• _Exercise description_: Nothing but an exact copy is wanted: the line with "Open the large X logo icon" and each line after it in the data below, last line included.

• _Information given_:
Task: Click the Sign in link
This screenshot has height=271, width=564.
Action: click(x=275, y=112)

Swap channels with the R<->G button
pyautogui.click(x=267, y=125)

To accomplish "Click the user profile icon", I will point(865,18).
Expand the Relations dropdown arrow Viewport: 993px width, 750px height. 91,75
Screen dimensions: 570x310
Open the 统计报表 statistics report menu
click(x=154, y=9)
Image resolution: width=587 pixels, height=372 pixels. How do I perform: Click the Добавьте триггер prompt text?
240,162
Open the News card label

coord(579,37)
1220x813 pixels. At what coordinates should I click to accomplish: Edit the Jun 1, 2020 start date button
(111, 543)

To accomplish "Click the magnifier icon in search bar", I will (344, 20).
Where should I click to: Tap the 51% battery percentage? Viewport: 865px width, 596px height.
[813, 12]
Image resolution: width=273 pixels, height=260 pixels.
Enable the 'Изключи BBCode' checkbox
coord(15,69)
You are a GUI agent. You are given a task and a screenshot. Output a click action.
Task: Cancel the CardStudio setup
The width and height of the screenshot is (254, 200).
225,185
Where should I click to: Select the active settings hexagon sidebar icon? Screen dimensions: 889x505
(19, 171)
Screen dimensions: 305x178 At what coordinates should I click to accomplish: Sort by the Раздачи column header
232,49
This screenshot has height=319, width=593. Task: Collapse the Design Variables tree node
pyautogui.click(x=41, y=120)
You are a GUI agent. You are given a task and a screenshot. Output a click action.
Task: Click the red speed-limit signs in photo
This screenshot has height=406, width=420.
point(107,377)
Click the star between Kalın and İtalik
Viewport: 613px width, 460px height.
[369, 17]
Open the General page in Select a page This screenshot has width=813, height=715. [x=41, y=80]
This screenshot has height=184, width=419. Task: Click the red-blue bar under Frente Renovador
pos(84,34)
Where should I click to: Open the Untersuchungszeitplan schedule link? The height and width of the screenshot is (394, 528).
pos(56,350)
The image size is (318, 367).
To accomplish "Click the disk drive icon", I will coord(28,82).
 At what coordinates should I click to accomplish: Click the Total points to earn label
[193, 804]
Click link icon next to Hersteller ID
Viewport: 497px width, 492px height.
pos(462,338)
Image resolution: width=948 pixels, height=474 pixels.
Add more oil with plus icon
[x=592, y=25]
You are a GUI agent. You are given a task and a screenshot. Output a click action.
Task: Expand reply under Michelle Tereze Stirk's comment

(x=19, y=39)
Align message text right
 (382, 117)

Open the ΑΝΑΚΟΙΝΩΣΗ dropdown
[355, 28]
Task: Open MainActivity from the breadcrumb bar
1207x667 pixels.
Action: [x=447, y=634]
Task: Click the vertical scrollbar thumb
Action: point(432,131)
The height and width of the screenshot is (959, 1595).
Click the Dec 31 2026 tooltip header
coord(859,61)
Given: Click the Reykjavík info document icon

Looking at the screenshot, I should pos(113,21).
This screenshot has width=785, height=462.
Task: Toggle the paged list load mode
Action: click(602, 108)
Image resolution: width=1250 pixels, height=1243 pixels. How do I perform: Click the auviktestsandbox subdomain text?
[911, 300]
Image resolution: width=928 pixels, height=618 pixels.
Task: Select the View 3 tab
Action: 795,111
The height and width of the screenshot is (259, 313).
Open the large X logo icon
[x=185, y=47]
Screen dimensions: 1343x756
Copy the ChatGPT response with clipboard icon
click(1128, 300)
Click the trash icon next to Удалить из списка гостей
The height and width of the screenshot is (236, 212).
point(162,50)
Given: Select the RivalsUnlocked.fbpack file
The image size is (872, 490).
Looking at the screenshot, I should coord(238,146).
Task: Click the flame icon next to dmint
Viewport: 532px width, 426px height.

• _Exercise output_:
Open the large X logo icon
[x=185, y=47]
Screen dimensions: 1343x756
Copy the ChatGPT response with clipboard icon
click(1128, 300)
Click the trash icon next to Удалить из списка гостей
The height and width of the screenshot is (236, 212).
point(162,50)
Given: Select the RivalsUnlocked.fbpack file
The image size is (872, 490).
Looking at the screenshot, I should coord(238,146).
Task: Click the flame icon next to dmint
Viewport: 532px width, 426px height.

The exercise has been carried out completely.